(Collected data)
──────────

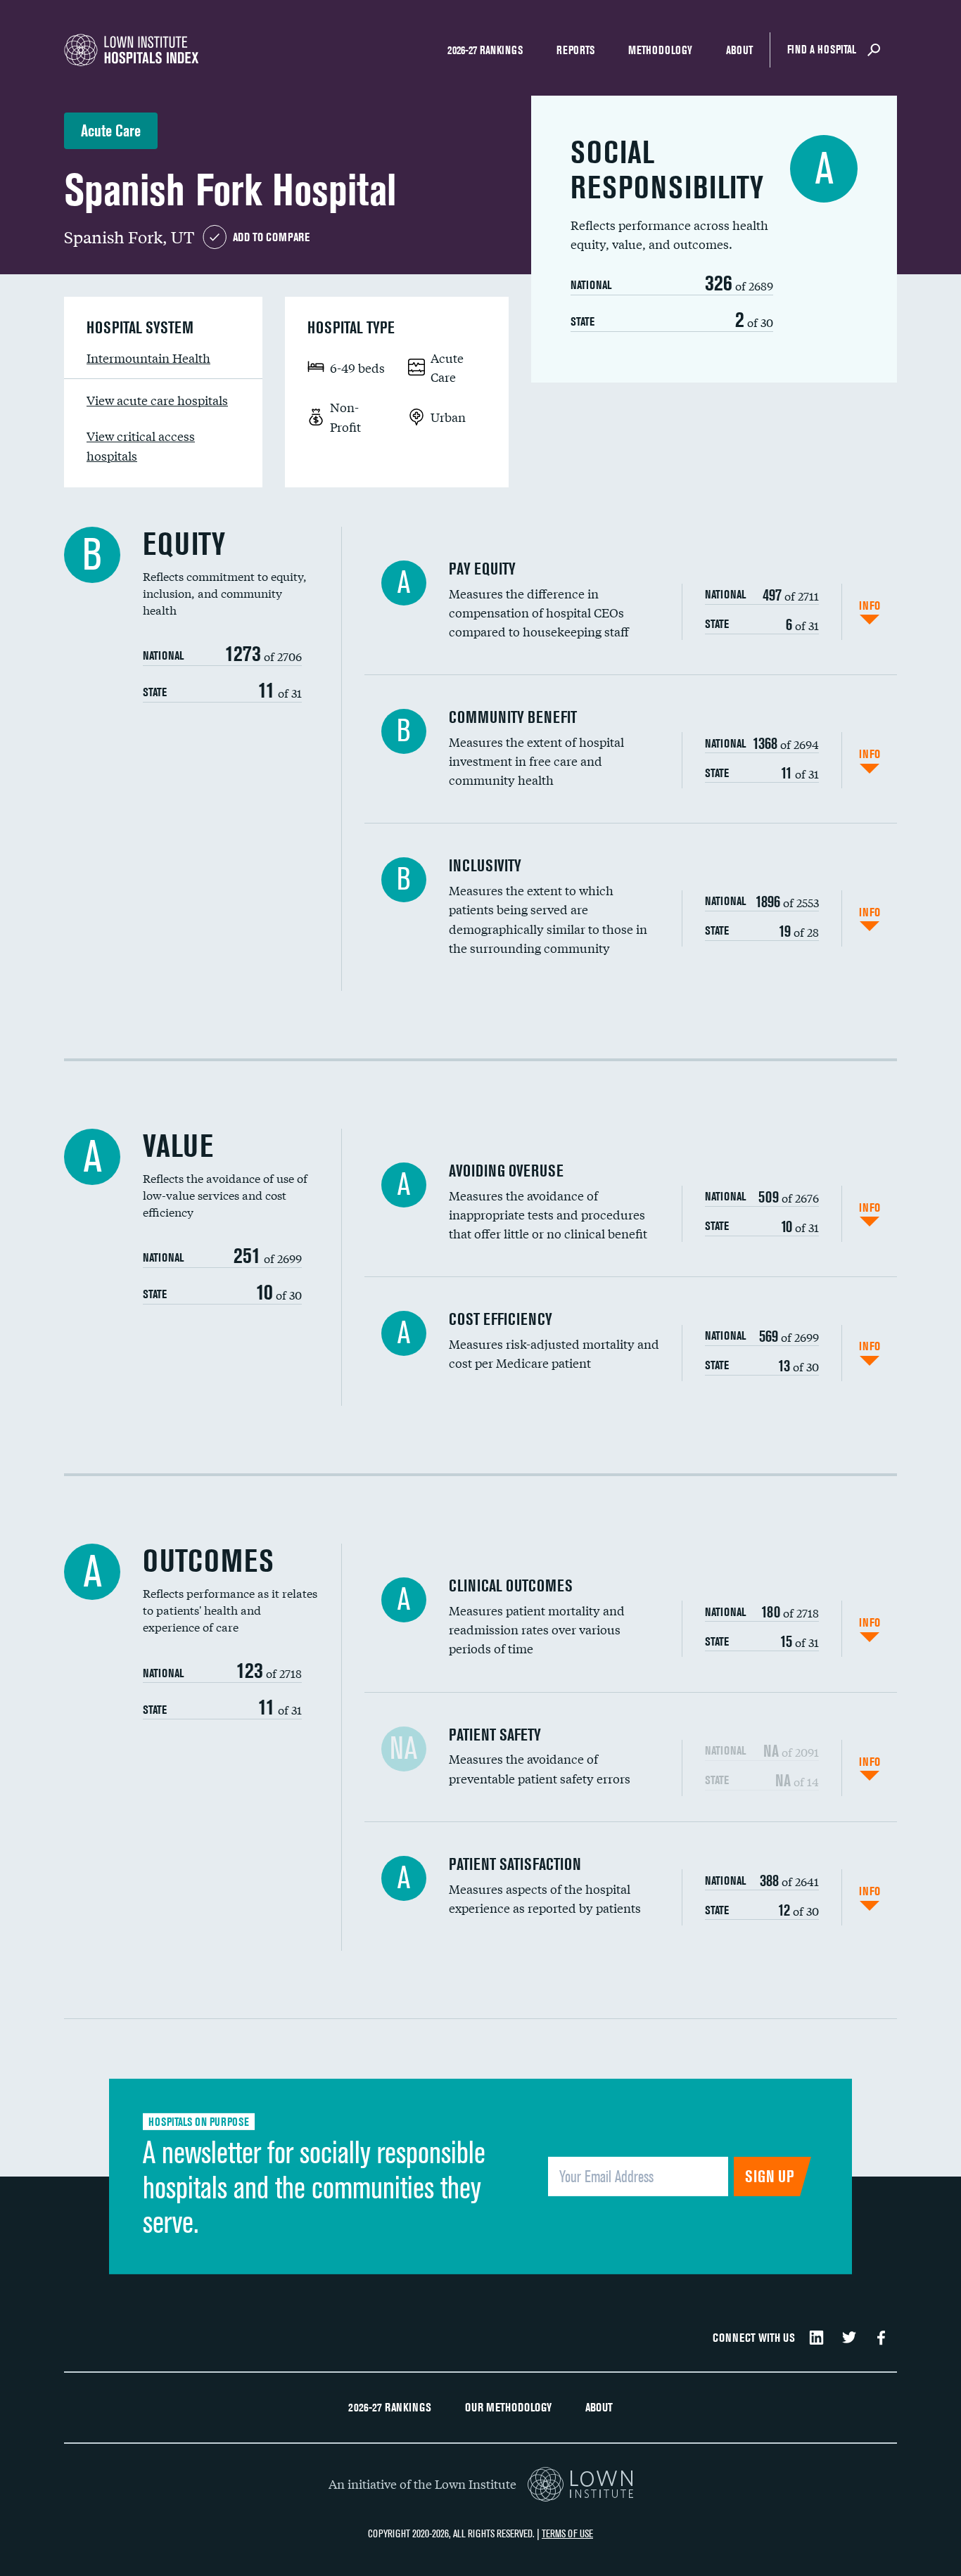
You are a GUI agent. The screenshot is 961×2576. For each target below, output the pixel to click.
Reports (575, 50)
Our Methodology (508, 2407)
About (739, 50)
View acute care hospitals (157, 400)
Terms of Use (567, 2533)
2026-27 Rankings (485, 50)
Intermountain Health (148, 357)
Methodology (660, 50)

──────────

Lines from the one with "Reports (575, 50)" through the end of the data: set these down exactly, including both ends and nothing more.

Reports (575, 50)
Our Methodology (508, 2407)
About (739, 50)
View acute care hospitals (157, 400)
Terms of Use (567, 2533)
2026-27 Rankings (485, 50)
Intermountain Health (148, 357)
Methodology (660, 50)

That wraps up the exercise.